WORK TO BE COMPLETED: Return every record exactly as it appears. Leave nothing out.

EXERCISE INPUT:

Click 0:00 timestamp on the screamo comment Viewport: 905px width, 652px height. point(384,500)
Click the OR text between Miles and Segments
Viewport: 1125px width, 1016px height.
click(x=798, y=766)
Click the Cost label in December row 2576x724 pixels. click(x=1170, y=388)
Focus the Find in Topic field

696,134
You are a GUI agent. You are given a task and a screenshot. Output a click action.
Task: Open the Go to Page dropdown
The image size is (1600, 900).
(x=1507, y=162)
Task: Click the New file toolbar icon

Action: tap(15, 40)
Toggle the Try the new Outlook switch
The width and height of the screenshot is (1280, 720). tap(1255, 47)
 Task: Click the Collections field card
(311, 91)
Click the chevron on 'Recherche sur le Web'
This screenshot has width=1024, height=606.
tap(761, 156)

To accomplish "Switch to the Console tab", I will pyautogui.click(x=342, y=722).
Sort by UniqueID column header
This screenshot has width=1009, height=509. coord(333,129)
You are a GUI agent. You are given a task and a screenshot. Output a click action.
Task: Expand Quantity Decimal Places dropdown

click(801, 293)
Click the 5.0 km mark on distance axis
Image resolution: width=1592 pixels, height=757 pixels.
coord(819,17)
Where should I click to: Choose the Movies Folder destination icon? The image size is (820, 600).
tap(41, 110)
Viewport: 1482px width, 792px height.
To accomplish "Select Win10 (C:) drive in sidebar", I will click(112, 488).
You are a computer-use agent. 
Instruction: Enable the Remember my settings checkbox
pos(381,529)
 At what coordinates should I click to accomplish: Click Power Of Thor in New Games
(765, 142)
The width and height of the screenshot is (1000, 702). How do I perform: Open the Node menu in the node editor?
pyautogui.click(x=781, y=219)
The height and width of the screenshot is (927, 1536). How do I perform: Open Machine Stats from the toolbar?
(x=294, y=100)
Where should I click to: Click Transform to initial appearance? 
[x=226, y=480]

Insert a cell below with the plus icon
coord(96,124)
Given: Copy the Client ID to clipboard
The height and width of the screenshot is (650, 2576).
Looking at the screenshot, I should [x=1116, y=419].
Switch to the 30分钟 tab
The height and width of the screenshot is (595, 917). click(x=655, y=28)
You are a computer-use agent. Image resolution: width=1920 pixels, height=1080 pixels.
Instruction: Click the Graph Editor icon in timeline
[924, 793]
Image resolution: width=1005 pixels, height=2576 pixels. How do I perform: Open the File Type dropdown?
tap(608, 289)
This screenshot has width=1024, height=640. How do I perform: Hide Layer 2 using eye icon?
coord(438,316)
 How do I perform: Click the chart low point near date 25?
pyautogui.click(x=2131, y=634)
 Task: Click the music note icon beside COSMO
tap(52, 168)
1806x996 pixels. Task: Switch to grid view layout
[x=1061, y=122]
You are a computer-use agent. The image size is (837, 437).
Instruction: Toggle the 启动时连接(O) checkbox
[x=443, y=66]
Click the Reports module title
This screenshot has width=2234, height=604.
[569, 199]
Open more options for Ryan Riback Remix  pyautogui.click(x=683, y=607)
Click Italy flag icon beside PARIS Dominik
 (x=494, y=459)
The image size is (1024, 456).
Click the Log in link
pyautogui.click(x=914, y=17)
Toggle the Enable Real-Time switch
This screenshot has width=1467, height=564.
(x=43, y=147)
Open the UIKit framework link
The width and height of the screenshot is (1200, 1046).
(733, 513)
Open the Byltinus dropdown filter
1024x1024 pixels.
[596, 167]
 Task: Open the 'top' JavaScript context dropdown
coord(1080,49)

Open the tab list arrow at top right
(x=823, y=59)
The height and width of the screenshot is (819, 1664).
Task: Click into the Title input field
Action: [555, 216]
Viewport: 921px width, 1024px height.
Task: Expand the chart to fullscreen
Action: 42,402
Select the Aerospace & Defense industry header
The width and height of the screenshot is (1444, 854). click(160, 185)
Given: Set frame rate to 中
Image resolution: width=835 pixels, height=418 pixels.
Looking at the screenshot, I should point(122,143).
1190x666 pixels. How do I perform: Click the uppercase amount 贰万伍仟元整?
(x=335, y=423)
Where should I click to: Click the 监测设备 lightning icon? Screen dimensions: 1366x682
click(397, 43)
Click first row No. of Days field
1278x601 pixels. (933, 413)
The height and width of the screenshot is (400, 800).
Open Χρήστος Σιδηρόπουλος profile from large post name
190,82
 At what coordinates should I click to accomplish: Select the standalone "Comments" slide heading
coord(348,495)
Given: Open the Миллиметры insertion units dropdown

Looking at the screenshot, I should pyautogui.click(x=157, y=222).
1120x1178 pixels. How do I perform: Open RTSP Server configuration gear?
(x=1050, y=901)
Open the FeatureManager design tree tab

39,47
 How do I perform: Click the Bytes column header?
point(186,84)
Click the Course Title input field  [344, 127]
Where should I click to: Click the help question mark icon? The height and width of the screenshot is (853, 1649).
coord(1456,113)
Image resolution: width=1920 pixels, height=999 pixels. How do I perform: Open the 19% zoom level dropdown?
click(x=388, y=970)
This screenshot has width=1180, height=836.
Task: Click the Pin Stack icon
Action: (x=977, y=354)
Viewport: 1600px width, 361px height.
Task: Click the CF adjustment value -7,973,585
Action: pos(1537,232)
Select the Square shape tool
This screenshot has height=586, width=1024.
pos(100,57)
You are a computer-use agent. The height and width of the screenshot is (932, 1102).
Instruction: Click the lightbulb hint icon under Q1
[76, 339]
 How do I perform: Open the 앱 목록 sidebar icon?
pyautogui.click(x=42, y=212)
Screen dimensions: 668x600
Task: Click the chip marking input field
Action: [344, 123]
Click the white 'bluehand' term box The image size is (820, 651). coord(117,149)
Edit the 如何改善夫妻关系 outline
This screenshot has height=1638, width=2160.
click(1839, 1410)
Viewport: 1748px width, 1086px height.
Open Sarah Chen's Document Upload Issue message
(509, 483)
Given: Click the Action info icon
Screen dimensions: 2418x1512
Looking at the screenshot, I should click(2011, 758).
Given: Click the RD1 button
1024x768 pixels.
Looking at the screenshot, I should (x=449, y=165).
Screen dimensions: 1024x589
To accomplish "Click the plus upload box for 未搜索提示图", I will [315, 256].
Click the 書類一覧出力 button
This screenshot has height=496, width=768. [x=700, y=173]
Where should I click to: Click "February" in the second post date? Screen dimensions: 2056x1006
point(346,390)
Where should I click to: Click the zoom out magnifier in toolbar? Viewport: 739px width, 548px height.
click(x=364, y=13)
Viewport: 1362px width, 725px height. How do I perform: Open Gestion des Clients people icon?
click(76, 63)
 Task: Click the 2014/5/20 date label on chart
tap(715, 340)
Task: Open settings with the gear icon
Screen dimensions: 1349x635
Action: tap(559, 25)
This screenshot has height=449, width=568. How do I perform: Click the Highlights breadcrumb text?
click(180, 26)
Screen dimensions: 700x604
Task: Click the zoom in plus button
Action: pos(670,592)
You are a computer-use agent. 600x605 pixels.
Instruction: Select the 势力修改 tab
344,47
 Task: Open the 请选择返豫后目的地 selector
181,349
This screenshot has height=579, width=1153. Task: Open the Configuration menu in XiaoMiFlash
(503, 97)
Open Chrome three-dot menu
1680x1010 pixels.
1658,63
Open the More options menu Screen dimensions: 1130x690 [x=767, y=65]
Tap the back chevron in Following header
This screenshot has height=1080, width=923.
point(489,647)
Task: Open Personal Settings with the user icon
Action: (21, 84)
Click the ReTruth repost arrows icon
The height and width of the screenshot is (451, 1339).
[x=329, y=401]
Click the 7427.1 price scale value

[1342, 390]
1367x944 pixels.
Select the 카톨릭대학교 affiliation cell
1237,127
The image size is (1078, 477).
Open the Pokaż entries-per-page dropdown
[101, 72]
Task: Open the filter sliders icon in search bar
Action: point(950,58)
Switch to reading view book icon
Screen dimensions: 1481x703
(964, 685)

EXPECTED ANSWER:
Click 0:00 timestamp on the screamo comment Viewport: 905px width, 652px height. point(384,500)
Click the OR text between Miles and Segments
Viewport: 1125px width, 1016px height.
click(x=798, y=766)
Click the Cost label in December row 2576x724 pixels. click(x=1170, y=388)
Focus the Find in Topic field

696,134
You are a GUI agent. You are given a task and a screenshot. Output a click action.
Task: Open the Go to Page dropdown
The image size is (1600, 900).
(x=1507, y=162)
Task: Click the New file toolbar icon

Action: tap(15, 40)
Toggle the Try the new Outlook switch
The width and height of the screenshot is (1280, 720). tap(1255, 47)
 Task: Click the Collections field card
(311, 91)
Click the chevron on 'Recherche sur le Web'
This screenshot has width=1024, height=606.
tap(761, 156)

To accomplish "Switch to the Console tab", I will pyautogui.click(x=342, y=722).
Sort by UniqueID column header
This screenshot has width=1009, height=509. coord(333,129)
You are a GUI agent. You are given a task and a screenshot. Output a click action.
Task: Expand Quantity Decimal Places dropdown

click(801, 293)
Click the 5.0 km mark on distance axis
Image resolution: width=1592 pixels, height=757 pixels.
coord(819,17)
Where should I click to: Choose the Movies Folder destination icon? The image size is (820, 600).
tap(41, 110)
Viewport: 1482px width, 792px height.
To accomplish "Select Win10 (C:) drive in sidebar", I will click(112, 488).
You are a computer-use agent. 
Instruction: Enable the Remember my settings checkbox
pos(381,529)
 At what coordinates should I click to accomplish: Click Power Of Thor in New Games
(765, 142)
The width and height of the screenshot is (1000, 702). How do I perform: Open the Node menu in the node editor?
pyautogui.click(x=781, y=219)
The height and width of the screenshot is (927, 1536). How do I perform: Open Machine Stats from the toolbar?
(x=294, y=100)
Where should I click to: Click Transform to initial appearance? 
[x=226, y=480]

Insert a cell below with the plus icon
coord(96,124)
Given: Copy the Client ID to clipboard
The height and width of the screenshot is (650, 2576).
Looking at the screenshot, I should [x=1116, y=419].
Switch to the 30分钟 tab
The height and width of the screenshot is (595, 917). click(x=655, y=28)
You are a computer-use agent. Image resolution: width=1920 pixels, height=1080 pixels.
Instruction: Click the Graph Editor icon in timeline
[924, 793]
Image resolution: width=1005 pixels, height=2576 pixels. How do I perform: Open the File Type dropdown?
tap(608, 289)
This screenshot has width=1024, height=640. How do I perform: Hide Layer 2 using eye icon?
coord(438,316)
 How do I perform: Click the chart low point near date 25?
pyautogui.click(x=2131, y=634)
 Task: Click the music note icon beside COSMO
tap(52, 168)
1806x996 pixels. Task: Switch to grid view layout
[x=1061, y=122]
You are a computer-use agent. The image size is (837, 437).
Instruction: Toggle the 启动时连接(O) checkbox
[x=443, y=66]
Click the Reports module title
This screenshot has width=2234, height=604.
[569, 199]
Open more options for Ryan Riback Remix  pyautogui.click(x=683, y=607)
Click Italy flag icon beside PARIS Dominik
 (x=494, y=459)
The image size is (1024, 456).
Click the Log in link
pyautogui.click(x=914, y=17)
Toggle the Enable Real-Time switch
This screenshot has width=1467, height=564.
(x=43, y=147)
Open the UIKit framework link
The width and height of the screenshot is (1200, 1046).
(733, 513)
Open the Byltinus dropdown filter
1024x1024 pixels.
[596, 167]
 Task: Open the 'top' JavaScript context dropdown
coord(1080,49)

Open the tab list arrow at top right
(x=823, y=59)
The height and width of the screenshot is (819, 1664).
Task: Click into the Title input field
Action: [555, 216]
Viewport: 921px width, 1024px height.
Task: Expand the chart to fullscreen
Action: 42,402
Select the Aerospace & Defense industry header
The width and height of the screenshot is (1444, 854). click(160, 185)
Given: Set frame rate to 中
Image resolution: width=835 pixels, height=418 pixels.
Looking at the screenshot, I should point(122,143).
1190x666 pixels. How do I perform: Click the uppercase amount 贰万伍仟元整?
(x=335, y=423)
Where should I click to: Click the 监测设备 lightning icon? Screen dimensions: 1366x682
click(397, 43)
Click first row No. of Days field
1278x601 pixels. (933, 413)
The height and width of the screenshot is (400, 800).
Open Χρήστος Σιδηρόπουλος profile from large post name
190,82
 At what coordinates should I click to accomplish: Select the standalone "Comments" slide heading
coord(348,495)
Given: Open the Миллиметры insertion units dropdown

Looking at the screenshot, I should pyautogui.click(x=157, y=222).
1120x1178 pixels. How do I perform: Open RTSP Server configuration gear?
(x=1050, y=901)
Open the FeatureManager design tree tab

39,47
 How do I perform: Click the Bytes column header?
point(186,84)
Click the Course Title input field  [344, 127]
Where should I click to: Click the help question mark icon? The height and width of the screenshot is (853, 1649).
coord(1456,113)
Image resolution: width=1920 pixels, height=999 pixels. How do I perform: Open the 19% zoom level dropdown?
click(x=388, y=970)
This screenshot has width=1180, height=836.
Task: Click the Pin Stack icon
Action: (x=977, y=354)
Viewport: 1600px width, 361px height.
Task: Click the CF adjustment value -7,973,585
Action: pos(1537,232)
Select the Square shape tool
This screenshot has height=586, width=1024.
pos(100,57)
You are a computer-use agent. The height and width of the screenshot is (932, 1102).
Instruction: Click the lightbulb hint icon under Q1
[76, 339]
 How do I perform: Open the 앱 목록 sidebar icon?
pyautogui.click(x=42, y=212)
Screen dimensions: 668x600
Task: Click the chip marking input field
Action: [344, 123]
Click the white 'bluehand' term box The image size is (820, 651). coord(117,149)
Edit the 如何改善夫妻关系 outline
This screenshot has height=1638, width=2160.
click(1839, 1410)
Viewport: 1748px width, 1086px height.
Open Sarah Chen's Document Upload Issue message
(509, 483)
Given: Click the Action info icon
Screen dimensions: 2418x1512
Looking at the screenshot, I should click(2011, 758).
Given: Click the RD1 button
1024x768 pixels.
Looking at the screenshot, I should (x=449, y=165).
Screen dimensions: 1024x589
To accomplish "Click the plus upload box for 未搜索提示图", I will [315, 256].
Click the 書類一覧出力 button
This screenshot has height=496, width=768. [x=700, y=173]
Where should I click to: Click "February" in the second post date? Screen dimensions: 2056x1006
point(346,390)
Where should I click to: Click the zoom out magnifier in toolbar? Viewport: 739px width, 548px height.
click(x=364, y=13)
Viewport: 1362px width, 725px height. How do I perform: Open Gestion des Clients people icon?
click(76, 63)
 Task: Click the 2014/5/20 date label on chart
tap(715, 340)
Task: Open settings with the gear icon
Screen dimensions: 1349x635
Action: tap(559, 25)
This screenshot has height=449, width=568. How do I perform: Click the Highlights breadcrumb text?
click(180, 26)
Screen dimensions: 700x604
Task: Click the zoom in plus button
Action: pos(670,592)
You are a computer-use agent. 600x605 pixels.
Instruction: Select the 势力修改 tab
344,47
 Task: Open the 请选择返豫后目的地 selector
181,349
This screenshot has height=579, width=1153. Task: Open the Configuration menu in XiaoMiFlash
(503, 97)
Open Chrome three-dot menu
1680x1010 pixels.
1658,63
Open the More options menu Screen dimensions: 1130x690 [x=767, y=65]
Tap the back chevron in Following header
This screenshot has height=1080, width=923.
point(489,647)
Task: Open Personal Settings with the user icon
Action: (21, 84)
Click the ReTruth repost arrows icon
The height and width of the screenshot is (451, 1339).
[x=329, y=401]
Click the 7427.1 price scale value

[1342, 390]
1367x944 pixels.
Select the 카톨릭대학교 affiliation cell
1237,127
The image size is (1078, 477).
Open the Pokaż entries-per-page dropdown
[101, 72]
Task: Open the filter sliders icon in search bar
Action: point(950,58)
Switch to reading view book icon
Screen dimensions: 1481x703
(964, 685)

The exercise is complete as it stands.